Adding P fertilizers frequently to cropland will maintain those P reserves and build up the soil P. In soils that test very low for P, the reserves will be insufficient to meet the crop demand over the growing season, resulting in lower yields and significantly delayed crop maturity.
A significant proportion of P in mineral soils is stored in the soil organic matter. This organic P is made plant available by microbial activity, providing that moisture, warm temperatures and the soil pH is suitable.
Intensification of the livestock industry in many areas of Prairie Canada has created national and regional soil P imbalances. This is particularly so with the poultry, beef, milk and hog livestock industries. Today, only a small percentage of farm-produced grain and pulse crops is fed on the farm where it is grown, very unlike the situation of 80 to 100 years ago.
This evolution in agriculture is causing a huge transfer of P from grain-producing areas to the livestock-intense areas resulting in huge P and sometimes nitrogen overloads on relatively restricted areas of cropland. The transfer of livestock manures to nearby cropland continues to add N and in particular P to be applied to this cropland, sometimes way in excess of crop needs. This leads to leaching of P, crop yield problems and significant environmental concerns leading to surface and groundwater pollution.
Where I live, west of Edmonton, I have over the years investigated sand loam cropland in particular that has received major and repeated quantities of either cattle manure, both beef and dairy, and poultry manure.
Soil analysis of the top six inches (0–15 centimetres) would often show Bicarbonate and Bray soil available P to be in the low hundreds for the Bicarbonate test, and 300 parts per million and up to over 600 parts per million for the Bray test. Organic matter would usually be five to seven per cent. Zinc, manganese and iron levels would be high to very high yet copper levels would be moderate to very low — i.e., often less than one part per million for these highly-productive soils.

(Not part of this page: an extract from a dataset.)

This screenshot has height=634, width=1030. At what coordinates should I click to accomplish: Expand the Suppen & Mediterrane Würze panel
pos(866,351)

In wet summers, these soils would have wheat crops that lodge badly, yield poorly, are late maturing and are adjudged to be copper deficient. Reading the literature, I believe or hypothesize that the following may be happening on these highly-manured soils. The abundance of P may be chelating the available copper and the high P levels in grain and legume crops have been shown to strongly discourage mycorrhizal associations with these crop plants.

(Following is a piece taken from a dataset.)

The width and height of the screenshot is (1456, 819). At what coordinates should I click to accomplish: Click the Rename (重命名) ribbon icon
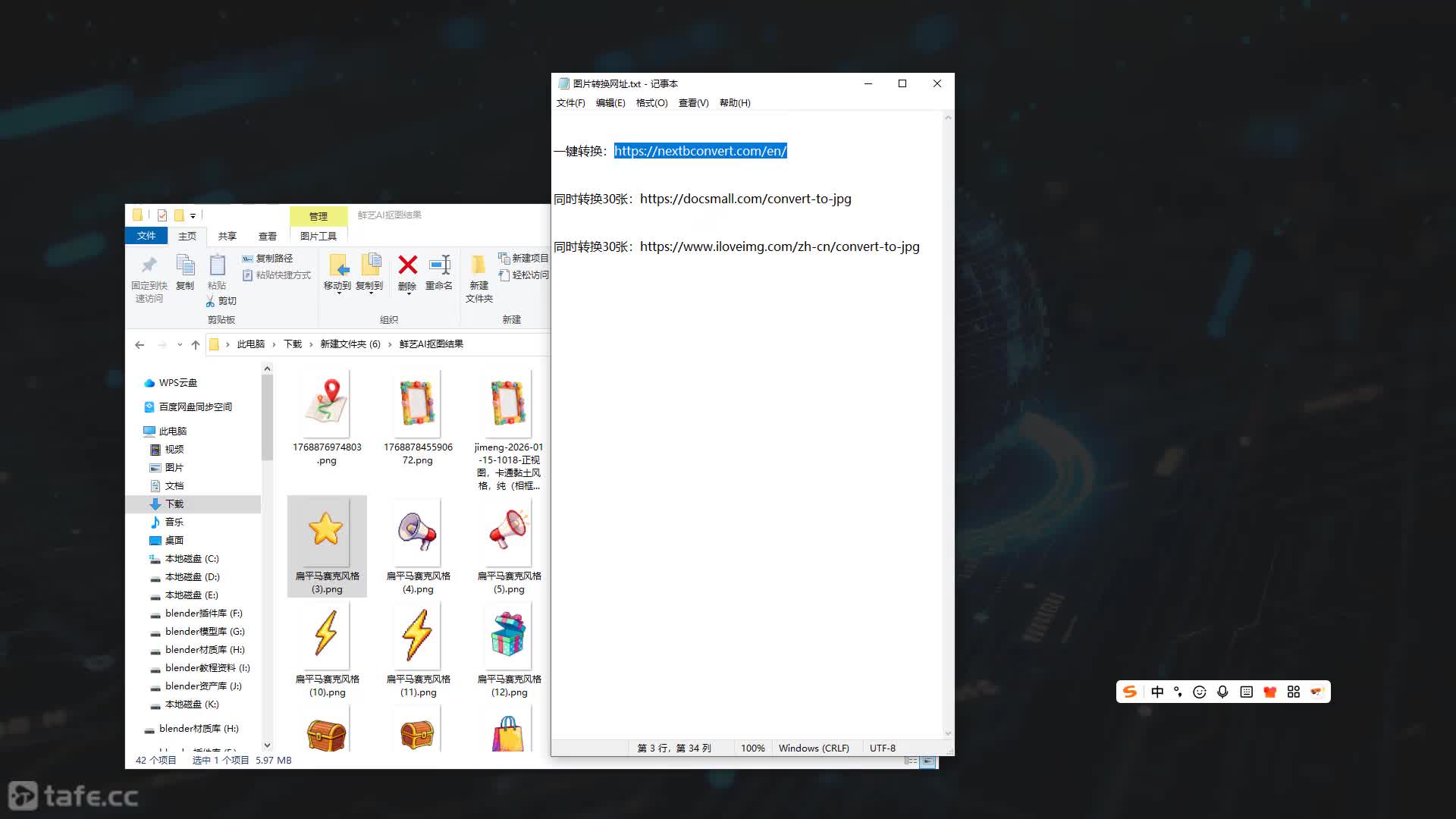(439, 265)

Mycorrhizal linkage to crop plants in normal soils have been shown to supply phosphate, copper and zinc to growing crops. The discouragement of mycorrhizal association therefore may result in a failure of the crop plants to receive copper in particular, resulting in severe stem weakness, lodging and delayed maturity. Mycorrhizal failure in high P soils could be likened to growing field peas in soils high in nitrogen, resulting in nodulation failure.

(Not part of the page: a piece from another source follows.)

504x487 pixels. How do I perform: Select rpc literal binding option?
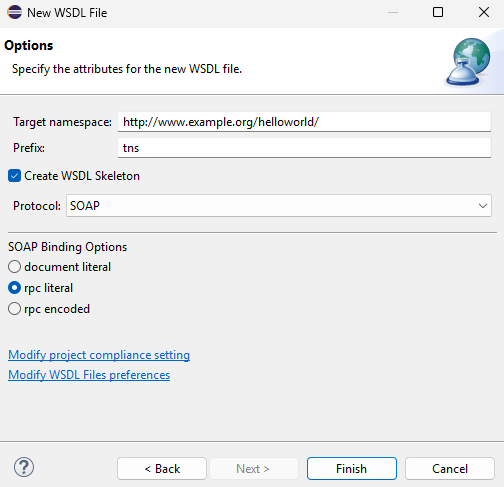point(14,288)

I do not profess a 100 per cent accuracy but over the years and even up to now highly-manured soils and in particular the high P levels may be directly responsible for severe lodging of cereal crops with huge loss of yield and quality particularly in wet growing seasons. In dry seasons in these areas, deep rooting of the crops usually results in exceptional yields of 100 bushels or more of high-grade wheat, indicating that deeper rooting in the subsoil supplies the missing copper nutrition resulting in bumper yields.